Data suggest that women have worse outcomes than men after coronary artery bypass grafting (CABG), but results have been inconsistent across studies. Due to the large differences in baseline characteristics between sexes, suboptimal risk adjustment due to low-quality data may be the reason for the observed differences. To overcome this limitation, we undertook a systematic review and pooled analysis of high-quality individual patient data from large CABG trials to compare the adjusted outcomes of women and men.
The primary outcome was a composite of all-cause mortality, myocardial infarction (MI), stroke, and repeat revascularization (major adverse cardiac and cerebrovascular events, MACCE). The secondary outcome was all-cause mortality. Multivariable mixed-effect Cox regression was used. Four trials involving 13 193 patients (10 479 males; 2714 females) were included.

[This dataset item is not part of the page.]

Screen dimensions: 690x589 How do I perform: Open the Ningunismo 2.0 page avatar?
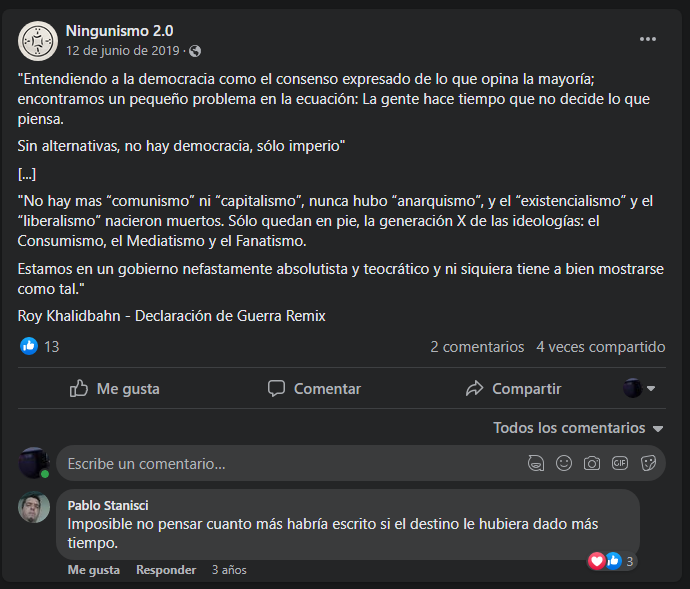point(38,41)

Over 5 years of follow-up, women had a significantly higher risk of MACCE [adjusted hazard ratio (HR) 1.12, 95% confidence interval (CI) 1.04–1.21; P = 0.004] but similar mortality (adjusted HR 1.03, 95% CI 0.94–1.14; P = 0.51) compared to men. Women had higher incidence of MI (adjusted HR 1.30, 95% CI 1.11–1.52) and repeat revascularization (adjusted HR 1.22, 95% CI 1.04–1.43) but not stroke (adjusted HR 1.17, 95% CI 0.90–1.52). The difference in MACCE between sexes was not significant in patients 75 years and older. The use of off-pump surgery and multiple arterial grafting did not modify the difference between sexes.
Women have worse outcomes than men in the first 5 years after CABG. This difference is not significant in patients aged over 75 years and is not affected by the surgical technique.